まだ『2080年駅』に停車したままだった。
車内は冷凍庫の中のように凍りついており、人間が生存できる環境は失われていた。
そんな状態の中、徳島絵美とわたしは抜け殻のままシートに座っていた。
彼女の魂はどこにも見当たらなかった。
しばらくして、ドア上のディスプレーに『2080年7月7日午後』という表示が表れ、時を刻み始めた。

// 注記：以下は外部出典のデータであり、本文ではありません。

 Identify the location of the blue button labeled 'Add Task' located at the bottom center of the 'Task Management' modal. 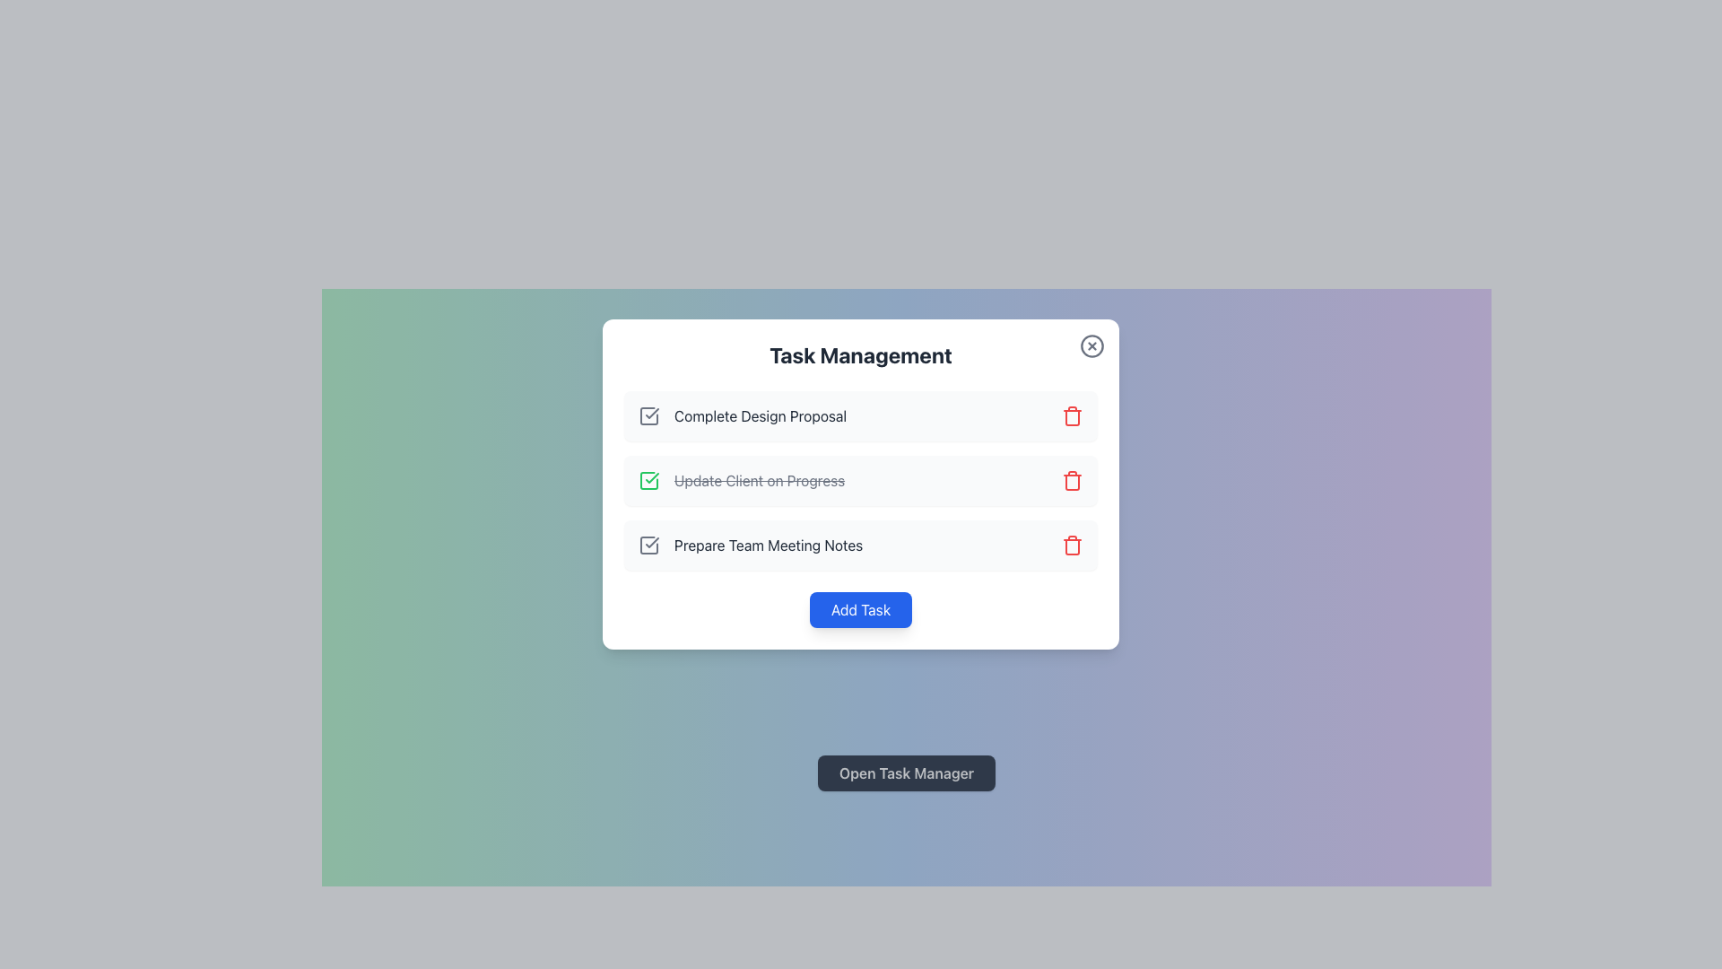
(861, 608).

13:00 13:01 13:02 ………………、18:18。
そこで時が止まった。
すると、元徳島絵美の目に光が灯った。
呼応するようにシートの前の壁がディスプレーに変化し、生まれたばかりの赤ちゃんの映像を映し出した。
その瞬間、元徳島絵美の体が赤ちゃんに変わった。
可愛い女の子だった。
徳島絵美は生まれ変わったのだ。
すると、ディスプレーに名前が表示された。
『天照美輝』
と同時に車内が一気に明るくなり、暖かくなると共に時が動き始めた。
18:19 18:20 18:21…………、
そんな中、天照美輝の目は隣に座る抜け殻のわたしを見つめていた。
身動き一つしないわたしをじっと見つめていた。